-- EXERCISE DETAILS --
Within the listing below, how many lines feature the word "node"? Reply with only that number.
▼
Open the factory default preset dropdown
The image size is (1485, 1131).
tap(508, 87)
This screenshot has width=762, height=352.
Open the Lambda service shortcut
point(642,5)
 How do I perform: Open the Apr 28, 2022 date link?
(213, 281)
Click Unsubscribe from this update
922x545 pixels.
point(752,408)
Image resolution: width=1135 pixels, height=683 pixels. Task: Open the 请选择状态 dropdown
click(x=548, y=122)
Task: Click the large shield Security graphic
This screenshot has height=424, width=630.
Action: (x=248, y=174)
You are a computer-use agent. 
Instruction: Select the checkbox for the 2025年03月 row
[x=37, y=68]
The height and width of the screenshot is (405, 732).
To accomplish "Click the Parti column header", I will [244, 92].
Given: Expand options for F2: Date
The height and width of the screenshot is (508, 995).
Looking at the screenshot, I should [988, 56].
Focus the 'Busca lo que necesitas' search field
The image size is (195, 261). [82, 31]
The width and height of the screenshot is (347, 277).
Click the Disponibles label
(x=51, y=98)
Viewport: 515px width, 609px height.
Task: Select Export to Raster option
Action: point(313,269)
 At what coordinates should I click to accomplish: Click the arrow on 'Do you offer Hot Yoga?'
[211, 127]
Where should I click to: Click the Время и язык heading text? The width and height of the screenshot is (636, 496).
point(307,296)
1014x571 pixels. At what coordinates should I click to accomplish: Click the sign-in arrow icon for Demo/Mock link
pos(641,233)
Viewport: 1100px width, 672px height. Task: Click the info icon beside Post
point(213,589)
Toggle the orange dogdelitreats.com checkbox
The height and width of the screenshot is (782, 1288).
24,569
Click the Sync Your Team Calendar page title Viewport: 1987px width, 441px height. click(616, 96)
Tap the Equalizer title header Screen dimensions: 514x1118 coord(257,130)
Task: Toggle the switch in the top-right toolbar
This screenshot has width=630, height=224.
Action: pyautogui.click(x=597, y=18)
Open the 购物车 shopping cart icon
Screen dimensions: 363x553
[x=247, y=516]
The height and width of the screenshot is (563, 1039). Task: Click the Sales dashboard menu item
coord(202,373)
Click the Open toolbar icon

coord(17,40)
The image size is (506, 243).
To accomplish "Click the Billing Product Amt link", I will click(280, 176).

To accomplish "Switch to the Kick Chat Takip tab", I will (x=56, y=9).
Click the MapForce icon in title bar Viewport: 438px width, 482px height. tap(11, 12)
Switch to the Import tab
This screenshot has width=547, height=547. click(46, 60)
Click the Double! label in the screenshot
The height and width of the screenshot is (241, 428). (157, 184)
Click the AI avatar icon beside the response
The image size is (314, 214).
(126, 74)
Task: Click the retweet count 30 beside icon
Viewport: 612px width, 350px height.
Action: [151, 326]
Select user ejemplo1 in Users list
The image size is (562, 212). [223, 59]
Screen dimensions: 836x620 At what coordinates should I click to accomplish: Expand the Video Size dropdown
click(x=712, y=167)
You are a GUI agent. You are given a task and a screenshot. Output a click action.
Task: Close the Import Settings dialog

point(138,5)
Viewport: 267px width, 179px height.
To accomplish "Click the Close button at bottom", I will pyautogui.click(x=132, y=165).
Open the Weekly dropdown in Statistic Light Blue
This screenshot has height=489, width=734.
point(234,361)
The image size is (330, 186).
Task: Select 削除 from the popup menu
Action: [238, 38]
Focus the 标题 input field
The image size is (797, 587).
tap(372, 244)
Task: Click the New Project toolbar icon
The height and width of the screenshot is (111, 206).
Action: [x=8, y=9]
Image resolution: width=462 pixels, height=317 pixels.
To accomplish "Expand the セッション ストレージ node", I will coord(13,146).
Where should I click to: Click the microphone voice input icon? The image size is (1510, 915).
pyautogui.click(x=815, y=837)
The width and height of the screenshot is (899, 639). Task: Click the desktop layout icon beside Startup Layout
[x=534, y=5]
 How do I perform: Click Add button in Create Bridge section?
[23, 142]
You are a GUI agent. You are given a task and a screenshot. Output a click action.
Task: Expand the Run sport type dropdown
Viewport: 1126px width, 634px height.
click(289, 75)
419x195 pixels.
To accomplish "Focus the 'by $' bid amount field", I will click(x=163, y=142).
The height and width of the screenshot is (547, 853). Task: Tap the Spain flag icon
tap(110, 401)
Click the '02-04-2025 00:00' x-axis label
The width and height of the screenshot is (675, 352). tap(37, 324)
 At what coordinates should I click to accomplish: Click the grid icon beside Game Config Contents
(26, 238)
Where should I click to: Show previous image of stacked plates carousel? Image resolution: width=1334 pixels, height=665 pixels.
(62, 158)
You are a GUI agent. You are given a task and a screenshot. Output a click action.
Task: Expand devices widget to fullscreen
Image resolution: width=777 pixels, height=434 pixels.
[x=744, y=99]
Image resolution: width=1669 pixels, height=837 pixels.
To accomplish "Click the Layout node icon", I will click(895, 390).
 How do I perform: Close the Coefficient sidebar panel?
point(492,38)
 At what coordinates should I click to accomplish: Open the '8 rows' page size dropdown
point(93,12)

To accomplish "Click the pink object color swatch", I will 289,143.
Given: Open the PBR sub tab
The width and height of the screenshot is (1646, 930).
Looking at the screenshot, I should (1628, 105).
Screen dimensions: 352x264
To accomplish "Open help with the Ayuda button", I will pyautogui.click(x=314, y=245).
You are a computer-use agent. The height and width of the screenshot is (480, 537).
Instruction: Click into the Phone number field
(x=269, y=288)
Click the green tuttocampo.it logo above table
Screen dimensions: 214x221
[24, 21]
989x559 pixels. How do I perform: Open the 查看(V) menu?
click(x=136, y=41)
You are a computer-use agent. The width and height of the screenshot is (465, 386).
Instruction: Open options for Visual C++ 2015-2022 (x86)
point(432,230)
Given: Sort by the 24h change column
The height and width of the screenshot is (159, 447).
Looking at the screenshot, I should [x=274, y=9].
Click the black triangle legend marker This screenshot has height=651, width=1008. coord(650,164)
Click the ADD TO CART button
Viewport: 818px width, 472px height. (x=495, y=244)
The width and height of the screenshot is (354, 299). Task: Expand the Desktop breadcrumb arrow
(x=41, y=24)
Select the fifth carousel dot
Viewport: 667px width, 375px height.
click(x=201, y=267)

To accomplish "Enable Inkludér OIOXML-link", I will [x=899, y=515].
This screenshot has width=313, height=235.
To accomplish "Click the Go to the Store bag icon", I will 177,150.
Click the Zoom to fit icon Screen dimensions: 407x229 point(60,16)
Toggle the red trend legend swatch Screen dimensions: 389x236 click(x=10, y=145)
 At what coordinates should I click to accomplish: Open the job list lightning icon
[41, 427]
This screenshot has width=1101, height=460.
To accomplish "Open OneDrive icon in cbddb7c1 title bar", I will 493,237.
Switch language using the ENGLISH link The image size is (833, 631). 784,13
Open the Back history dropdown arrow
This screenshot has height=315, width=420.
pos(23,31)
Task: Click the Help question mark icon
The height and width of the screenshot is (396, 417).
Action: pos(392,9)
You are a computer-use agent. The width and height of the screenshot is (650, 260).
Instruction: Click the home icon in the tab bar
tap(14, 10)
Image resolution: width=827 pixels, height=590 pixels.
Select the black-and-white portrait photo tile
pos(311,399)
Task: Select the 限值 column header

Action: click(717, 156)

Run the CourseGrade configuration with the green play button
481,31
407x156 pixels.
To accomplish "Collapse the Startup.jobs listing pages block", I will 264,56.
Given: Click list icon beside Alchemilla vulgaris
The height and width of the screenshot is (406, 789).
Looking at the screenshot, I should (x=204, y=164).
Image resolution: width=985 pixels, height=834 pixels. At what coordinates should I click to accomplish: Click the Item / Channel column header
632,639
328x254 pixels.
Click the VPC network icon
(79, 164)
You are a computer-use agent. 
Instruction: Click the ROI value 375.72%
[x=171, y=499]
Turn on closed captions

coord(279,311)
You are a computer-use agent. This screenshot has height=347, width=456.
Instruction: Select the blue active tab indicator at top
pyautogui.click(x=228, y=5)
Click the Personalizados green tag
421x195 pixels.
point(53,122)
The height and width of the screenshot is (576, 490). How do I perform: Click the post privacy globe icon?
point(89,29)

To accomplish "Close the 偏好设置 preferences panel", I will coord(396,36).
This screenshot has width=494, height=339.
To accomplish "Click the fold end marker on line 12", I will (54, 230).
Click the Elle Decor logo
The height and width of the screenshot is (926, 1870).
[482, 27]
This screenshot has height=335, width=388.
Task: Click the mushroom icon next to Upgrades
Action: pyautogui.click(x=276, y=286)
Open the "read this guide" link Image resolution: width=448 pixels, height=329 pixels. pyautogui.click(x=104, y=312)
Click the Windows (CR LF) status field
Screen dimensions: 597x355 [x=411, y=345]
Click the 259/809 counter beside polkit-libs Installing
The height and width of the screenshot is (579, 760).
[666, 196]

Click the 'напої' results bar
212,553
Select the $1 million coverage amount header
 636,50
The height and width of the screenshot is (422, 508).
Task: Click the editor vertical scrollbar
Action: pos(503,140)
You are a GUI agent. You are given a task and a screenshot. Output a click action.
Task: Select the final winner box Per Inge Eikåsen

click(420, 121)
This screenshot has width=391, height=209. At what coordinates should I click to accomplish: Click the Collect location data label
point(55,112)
▲
-- WRITTEN SOLUTION --
2